Les voies de recours contre le Conseil d’État belge

QUELLE SONT LES VOIES DE RECOURS CONTRE LE CONSEIL D’ETAT EN BELGIQUE ?

I. Présentation générale

Il existe 9 voies de recours contre les décisions du Conseil d’Etat :

– 5 sont prévues par les LCCE : pourvoi en cassation, règlement de juges, révision, opposition et tierce opposition

– 1 est prévue par la loi sur la Cour d’arbitrage : rétractation

– 3 sont prévues par la jurisprudence : interprétation, rectification et retrait

L’exercice de ces voies de recours est cependant très rare et n’aboutit pas nécessairement. On peut donc dire que les arrêts du Conseil d’Etat sont presque toujours définitifs

II. Le pourvoi en cassation

  1. Origine et conception

En France, sous Napoléon, l’administration avait le pouvoir d’« élever » un conflit où elle était partie pour le soustraire aux juridictions judiciaires. Ça lui permettait de se soustraire à tout contrôle.

■ Données fournies ■
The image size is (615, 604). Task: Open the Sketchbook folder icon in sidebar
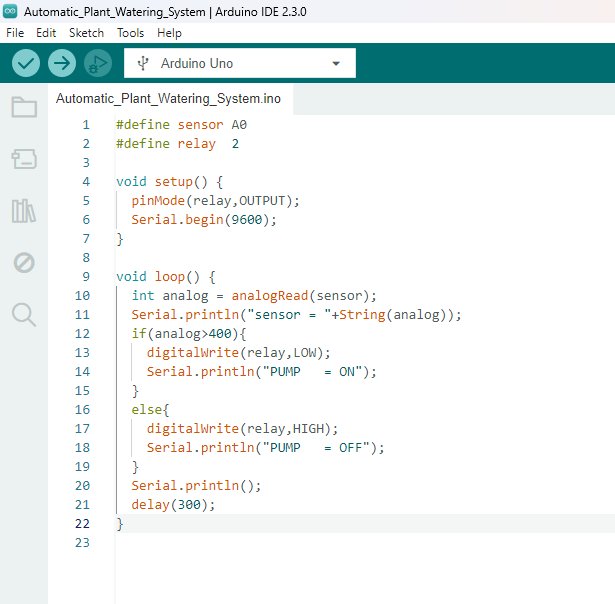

■ Liste des tâches ■
**1)** Traduisez en anglais cette phrase du texte sur les voies de recours contre le Conseil d’État : « L’exercice de ces voies de recours est cependant très rare et n’aboutit pas nécessairement. »
**2)** D’après le texte sur les voies de recours contre le Conseil d’État, les affirmations suivantes sont-elles exactes ? Répondez par oui ou non et citez à chaque fois les mots du texte qui tranchent.
(a) Trois voies de recours viennent de la jurisprudence.
(b) La rétractation est prévue par les LCCE.
(c) Les arrêts du Conseil d’État sont presque toujours définitifs.
**3)** Poursuivez en quelques phrases le texte sur les voies de recours contre le Conseil d’État, en partant de sa dernière phrase.
Le matériel ci-dessus ne sert pas ici.

■ Réponses données ■
**1)** The use of these remedies is, however, very rare and does not necessarily succeed.

**2)**
(a) Oui : « 3 sont prévues par la jurisprudence : interprétation, rectification et retrait »
(b) Non : « 1 est prévue par la loi sur la Cour d’arbitrage : rétractation »
(c) Oui : « les arrêts du Conseil d’Etat sont presque toujours définitifs »

**3)**
En 1830, le constituant a voulu éviter ça. L’article 158 de la Constitution dispose donc que la Cour de Cassation se prononce sur les conflits d’attribution. Ça signifie que désormais, elle seule peut trancher les conflits de compétence entre l’ordre judiciaire et d’autres institutions.

Cette disposition n’est en pratique appliquée que depuis la création du Conseil d’Etat et permet en fait à la Cour de Cassation de tracer la frontière de compétence entre juridictions judiciaires et CE.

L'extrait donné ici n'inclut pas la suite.